start SUPPLIED INFORMATION

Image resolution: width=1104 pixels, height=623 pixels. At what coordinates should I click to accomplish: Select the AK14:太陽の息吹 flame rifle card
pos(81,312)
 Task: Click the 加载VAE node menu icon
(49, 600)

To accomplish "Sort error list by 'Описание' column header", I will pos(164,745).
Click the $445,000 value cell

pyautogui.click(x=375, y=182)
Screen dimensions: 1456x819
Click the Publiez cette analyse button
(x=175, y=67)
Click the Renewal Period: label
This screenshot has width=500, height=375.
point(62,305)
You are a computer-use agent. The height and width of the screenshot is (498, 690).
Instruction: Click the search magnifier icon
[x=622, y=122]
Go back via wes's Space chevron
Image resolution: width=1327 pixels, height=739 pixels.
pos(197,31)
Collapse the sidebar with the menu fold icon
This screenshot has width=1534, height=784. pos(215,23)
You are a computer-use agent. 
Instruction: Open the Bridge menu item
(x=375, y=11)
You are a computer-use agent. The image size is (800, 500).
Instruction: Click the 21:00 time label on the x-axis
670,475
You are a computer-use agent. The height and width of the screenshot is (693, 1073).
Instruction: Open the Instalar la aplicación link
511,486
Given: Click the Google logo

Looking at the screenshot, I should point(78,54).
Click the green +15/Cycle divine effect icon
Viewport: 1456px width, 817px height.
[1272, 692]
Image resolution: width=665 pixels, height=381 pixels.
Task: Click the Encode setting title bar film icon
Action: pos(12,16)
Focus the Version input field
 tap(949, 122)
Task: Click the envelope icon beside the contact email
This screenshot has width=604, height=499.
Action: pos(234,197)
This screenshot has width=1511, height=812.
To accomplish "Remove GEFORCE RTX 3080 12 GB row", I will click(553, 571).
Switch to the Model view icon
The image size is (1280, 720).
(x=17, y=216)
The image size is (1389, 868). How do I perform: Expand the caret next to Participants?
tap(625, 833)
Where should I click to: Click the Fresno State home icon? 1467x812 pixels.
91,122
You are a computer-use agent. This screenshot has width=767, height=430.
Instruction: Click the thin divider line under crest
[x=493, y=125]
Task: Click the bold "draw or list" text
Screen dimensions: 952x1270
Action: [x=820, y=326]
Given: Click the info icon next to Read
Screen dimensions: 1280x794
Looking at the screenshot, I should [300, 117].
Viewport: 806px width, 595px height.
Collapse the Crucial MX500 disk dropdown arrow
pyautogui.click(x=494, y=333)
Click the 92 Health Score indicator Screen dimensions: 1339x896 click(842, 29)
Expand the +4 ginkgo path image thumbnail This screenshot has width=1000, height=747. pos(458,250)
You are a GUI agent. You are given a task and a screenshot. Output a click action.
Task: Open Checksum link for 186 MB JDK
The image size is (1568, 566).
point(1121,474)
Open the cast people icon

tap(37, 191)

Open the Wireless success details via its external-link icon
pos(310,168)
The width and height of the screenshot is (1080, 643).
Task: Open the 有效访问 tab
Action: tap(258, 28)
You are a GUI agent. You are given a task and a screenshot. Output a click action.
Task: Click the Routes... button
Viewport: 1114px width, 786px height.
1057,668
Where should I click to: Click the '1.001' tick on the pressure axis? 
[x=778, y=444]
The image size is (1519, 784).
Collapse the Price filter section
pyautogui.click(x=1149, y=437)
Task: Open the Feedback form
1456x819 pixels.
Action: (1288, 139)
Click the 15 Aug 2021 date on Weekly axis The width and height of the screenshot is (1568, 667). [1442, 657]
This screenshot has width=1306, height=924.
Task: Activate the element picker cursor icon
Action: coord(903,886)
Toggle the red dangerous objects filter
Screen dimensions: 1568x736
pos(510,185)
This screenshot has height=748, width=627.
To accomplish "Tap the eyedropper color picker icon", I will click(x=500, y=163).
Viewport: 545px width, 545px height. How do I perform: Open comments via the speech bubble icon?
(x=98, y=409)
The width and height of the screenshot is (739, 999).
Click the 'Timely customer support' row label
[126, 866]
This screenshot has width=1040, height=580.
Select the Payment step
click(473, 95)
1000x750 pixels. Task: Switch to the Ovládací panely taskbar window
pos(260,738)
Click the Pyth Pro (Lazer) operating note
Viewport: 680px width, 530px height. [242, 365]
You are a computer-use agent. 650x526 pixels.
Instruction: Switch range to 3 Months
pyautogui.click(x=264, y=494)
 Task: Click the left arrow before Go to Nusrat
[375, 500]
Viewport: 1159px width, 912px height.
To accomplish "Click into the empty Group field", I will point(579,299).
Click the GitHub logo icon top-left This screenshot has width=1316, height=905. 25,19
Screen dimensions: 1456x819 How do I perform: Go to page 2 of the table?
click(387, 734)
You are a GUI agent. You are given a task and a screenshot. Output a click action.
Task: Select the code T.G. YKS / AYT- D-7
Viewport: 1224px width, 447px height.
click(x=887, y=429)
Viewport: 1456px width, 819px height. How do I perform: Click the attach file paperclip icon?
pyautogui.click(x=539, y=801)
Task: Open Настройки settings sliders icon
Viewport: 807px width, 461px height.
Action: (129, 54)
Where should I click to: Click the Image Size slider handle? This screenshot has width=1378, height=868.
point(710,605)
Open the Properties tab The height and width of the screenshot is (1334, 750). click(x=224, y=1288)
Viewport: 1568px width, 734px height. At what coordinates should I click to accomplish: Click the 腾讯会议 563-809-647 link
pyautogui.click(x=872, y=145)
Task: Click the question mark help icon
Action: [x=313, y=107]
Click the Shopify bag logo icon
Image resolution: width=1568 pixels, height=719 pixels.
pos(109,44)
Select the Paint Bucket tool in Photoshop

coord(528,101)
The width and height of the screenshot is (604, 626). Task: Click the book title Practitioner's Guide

end SUPPLIED INFORMATION

§ EXERCISE GOAL: Swap "computer-use agent" for "screen assistant" throughout the lines above, leaving everything else unchanged.

§ FINISHED ANSWER:
Image resolution: width=1104 pixels, height=623 pixels. At what coordinates should I click to accomplish: Select the AK14:太陽の息吹 flame rifle card
pos(81,312)
 Task: Click the 加载VAE node menu icon
(49, 600)

To accomplish "Sort error list by 'Описание' column header", I will pos(164,745).
Click the $445,000 value cell

pyautogui.click(x=375, y=182)
Screen dimensions: 1456x819
Click the Publiez cette analyse button
(x=175, y=67)
Click the Renewal Period: label
This screenshot has width=500, height=375.
point(62,305)
You are a screen assistant. The height and width of the screenshot is (498, 690).
Instruction: Click the search magnifier icon
[x=622, y=122]
Go back via wes's Space chevron
Image resolution: width=1327 pixels, height=739 pixels.
pos(197,31)
Collapse the sidebar with the menu fold icon
This screenshot has width=1534, height=784. pos(215,23)
You are a screen assistant. 
Instruction: Open the Bridge menu item
(x=375, y=11)
You are a screen assistant. The image size is (800, 500).
Instruction: Click the 21:00 time label on the x-axis
670,475
You are a screen assistant. The height and width of the screenshot is (693, 1073).
Instruction: Open the Instalar la aplicación link
511,486
Given: Click the Google logo

Looking at the screenshot, I should point(78,54).
Click the green +15/Cycle divine effect icon
Viewport: 1456px width, 817px height.
[1272, 692]
Image resolution: width=665 pixels, height=381 pixels.
Task: Click the Encode setting title bar film icon
Action: pos(12,16)
Focus the Version input field
 tap(949, 122)
Task: Click the envelope icon beside the contact email
This screenshot has width=604, height=499.
Action: pos(234,197)
This screenshot has width=1511, height=812.
To accomplish "Remove GEFORCE RTX 3080 12 GB row", I will click(553, 571).
Switch to the Model view icon
The image size is (1280, 720).
(x=17, y=216)
The image size is (1389, 868). How do I perform: Expand the caret next to Participants?
tap(625, 833)
Where should I click to: Click the Fresno State home icon? 1467x812 pixels.
91,122
You are a screen assistant. This screenshot has width=767, height=430.
Instruction: Click the thin divider line under crest
[x=493, y=125]
Task: Click the bold "draw or list" text
Screen dimensions: 952x1270
Action: [x=820, y=326]
Given: Click the info icon next to Read
Screen dimensions: 1280x794
Looking at the screenshot, I should [300, 117].
Viewport: 806px width, 595px height.
Collapse the Crucial MX500 disk dropdown arrow
pyautogui.click(x=494, y=333)
Click the 92 Health Score indicator Screen dimensions: 1339x896 click(842, 29)
Expand the +4 ginkgo path image thumbnail This screenshot has width=1000, height=747. pos(458,250)
You are a GUI agent. You are given a task and a screenshot. Output a click action.
Task: Open Checksum link for 186 MB JDK
The image size is (1568, 566).
point(1121,474)
Open the cast people icon

tap(37, 191)

Open the Wireless success details via its external-link icon
pos(310,168)
The width and height of the screenshot is (1080, 643).
Task: Open the 有效访问 tab
Action: tap(258, 28)
You are a GUI agent. You are given a task and a screenshot. Output a click action.
Task: Click the Routes... button
Viewport: 1114px width, 786px height.
1057,668
Where should I click to: Click the '1.001' tick on the pressure axis? 
[x=778, y=444]
The image size is (1519, 784).
Collapse the Price filter section
pyautogui.click(x=1149, y=437)
Task: Open the Feedback form
1456x819 pixels.
Action: (1288, 139)
Click the 15 Aug 2021 date on Weekly axis The width and height of the screenshot is (1568, 667). [1442, 657]
This screenshot has width=1306, height=924.
Task: Activate the element picker cursor icon
Action: coord(903,886)
Toggle the red dangerous objects filter
Screen dimensions: 1568x736
pos(510,185)
This screenshot has height=748, width=627.
To accomplish "Tap the eyedropper color picker icon", I will click(x=500, y=163).
Viewport: 545px width, 545px height. How do I perform: Open comments via the speech bubble icon?
(x=98, y=409)
The width and height of the screenshot is (739, 999).
Click the 'Timely customer support' row label
[126, 866]
This screenshot has width=1040, height=580.
Select the Payment step
click(473, 95)
1000x750 pixels. Task: Switch to the Ovládací panely taskbar window
pos(260,738)
Click the Pyth Pro (Lazer) operating note
Viewport: 680px width, 530px height. [242, 365]
You are a screen assistant. 650x526 pixels.
Instruction: Switch range to 3 Months
pyautogui.click(x=264, y=494)
 Task: Click the left arrow before Go to Nusrat
[375, 500]
Viewport: 1159px width, 912px height.
To accomplish "Click into the empty Group field", I will point(579,299).
Click the GitHub logo icon top-left This screenshot has width=1316, height=905. 25,19
Screen dimensions: 1456x819 How do I perform: Go to page 2 of the table?
click(387, 734)
You are a GUI agent. You are given a task and a screenshot. Output a click action.
Task: Select the code T.G. YKS / AYT- D-7
Viewport: 1224px width, 447px height.
click(x=887, y=429)
Viewport: 1456px width, 819px height. How do I perform: Click the attach file paperclip icon?
pyautogui.click(x=539, y=801)
Task: Open Настройки settings sliders icon
Viewport: 807px width, 461px height.
Action: (129, 54)
Where should I click to: Click the Image Size slider handle? This screenshot has width=1378, height=868.
point(710,605)
Open the Properties tab The height and width of the screenshot is (1334, 750). click(x=224, y=1288)
Viewport: 1568px width, 734px height. At what coordinates should I click to accomplish: Click the 腾讯会议 563-809-647 link
pyautogui.click(x=872, y=145)
Task: Click the question mark help icon
Action: [x=313, y=107]
Click the Shopify bag logo icon
Image resolution: width=1568 pixels, height=719 pixels.
pos(109,44)
Select the Paint Bucket tool in Photoshop

coord(528,101)
The width and height of the screenshot is (604, 626). Task: Click the book title Practitioner's Guide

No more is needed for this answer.